Here we'll use the specialized plotting function `plot_region_domain` function, which can handle county identifiers (their corresponding FIPS code) and pre-defined CA regions (listed below). For more information on the function, type `help(plot_region_domain)` to display additional context for all arguments. 

Pre-defined regions include: `bay_area`, `central_region`, `inland_deserts`, `north_central`, `northern`, `south_coast`, `slr_coast`. 

CA County FIPS Code Look-Up Table
|County: Code|County: Code|County: Code|County: Code|
|-----|----|-----|-----|
|Alameda: 001|Lassen: 035|San Benito: 069|Tehama: 103|
|Alpine: 003|Los Angeles: 037|San Bernardino: 071|Trinity: 105|
|Amador: 005|Madera: 039|San Diego: 073|Tulare: 107|
|Butte: 007|Marin: 041|San Francisco: 075|Tuolumne: 109|
|Calaveras: 009|Mariposa: 043|San Joaquin: 077|Ventura: 111|
|Colusa: 013|Mendocino: 045|San Luis Obispo: 079|Yolo: 113|
|Contra Costa: 015|Merced: 047|San Mateo: 081|Yuba: 115|
|Del Norte: 017|Modoc: 049| Santa Barbara: 083|
|El Dorado: 019|Mono: 051|Santa Clara: 085|
|Fresno: 019|Monterey: 053|Santa Cruz: 087|
|Glenn: 021|Napa: 055|Shasta: 089|
|Humboldt: 023|Nevada: 057|Sierra: 091|
|Imperial: 025|Orange: 059|Siskiyou: 095|
|Inyo: 027|Placer: 061|Solano: 095|
|Kern: 029|Plumas: 063|Sonoma: 097|
|Kings: 031|Riverside: 065|Stanislaus: 099|
|Lake: 033|Sacramento: 067|Sutter: 101|

You can plot a domains vulnerability index by region, specific county/counties, or the entirety of CA with labels. Below are a few example of each of these plotting scenarios. 
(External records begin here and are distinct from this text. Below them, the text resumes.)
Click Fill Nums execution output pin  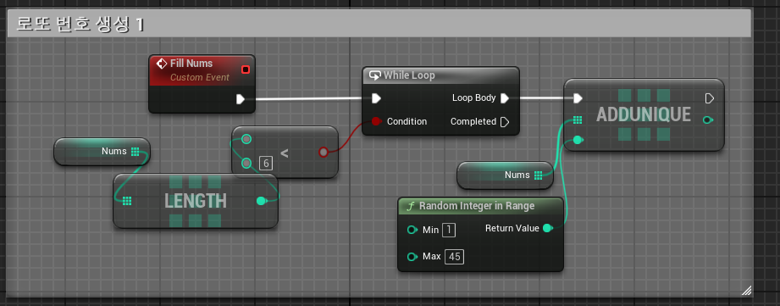click(241, 99)
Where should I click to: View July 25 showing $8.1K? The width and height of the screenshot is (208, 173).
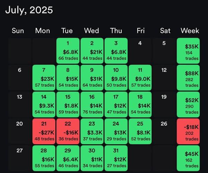pos(140,131)
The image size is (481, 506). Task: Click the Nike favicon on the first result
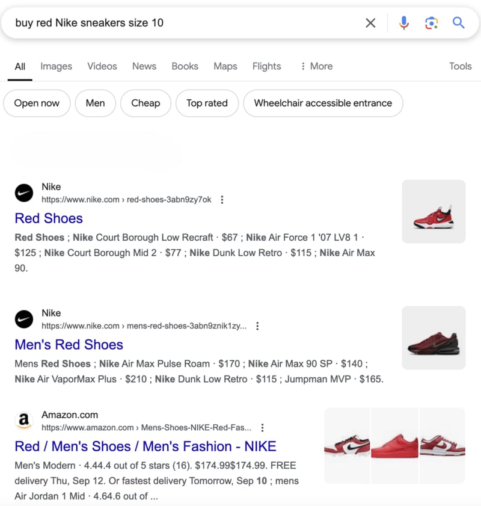(23, 193)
`help(plot_region_domain)`

In [None]:
plot_region_domain(built_environment_domain_score,
                  column_to_plot='built_environment_domain_score',
                  domain=domain_prefix,
                  domain_label_map={domain_prefix: 'Built Environment'},
                  region='slr_coast',
                  savefig=False, 
                  font_color='black')

In [None]:
plot_region_domain(built_environment_domain_score,
                  column_to_plot='built_environment_domain_score',
                  domain=domain_prefix,
                  domain_label_map={domain_prefix: 'Built Environment'}, 
                  region='central_region', 
                  savefig=False, 
                  font_color='black')

In [None]:
list_of_counties = ['003']
plot_region_domain(built_environment_domain_score,
                  column_to_plot='built_environment_domain_score',
                  domain=domain_prefix,
                  domain_label_map={domain_prefix: 'Built Environment'}, 
                  counties_to_plot=list_of_counties,
                  savefig=False,
                  font_color='black')

In [None]:
plot_region_domain(built_environment_domain_score,
                  column_to_plot='built_environment_domain_score',
                  domain=domain_prefix,
                  domain_label_map={domain_prefix: 'Built Environment'}, 
                  plot_all=True, 
                  savefig=False, 
                  font_color='black')

## Export the final domain csv file

In [24]:
# set-up file for export
domain_filename = '{}environment_domain_score.csv'.format(domain_prefix)
built_environment_domain_score.to_csv(domain_filename, index=False)

## Upload the indicator and domain score csv files to AWS

In [None]:
# upload to aws bucket
bucket_name = 'ca-climate-index'
directory = '3_fair_data/index_data'

files_upload = indicator_filename, domain_filename

for file in files_upload:
    upload_csv_aws([file], bucket_name, directory)

## Delete desired csv files
* all that were generated from this notebook by default

In [None]:
folders_to_delete = ["aws_csvs", "built_folder"]
csv_files_to_delete = ["concatenate_built_metrics.csv", "built_environment_domain_score.csv",
                       "built_domain_averaged_indicators.csv"]

delete_items(folders_to_delete, csv_files_to_delete)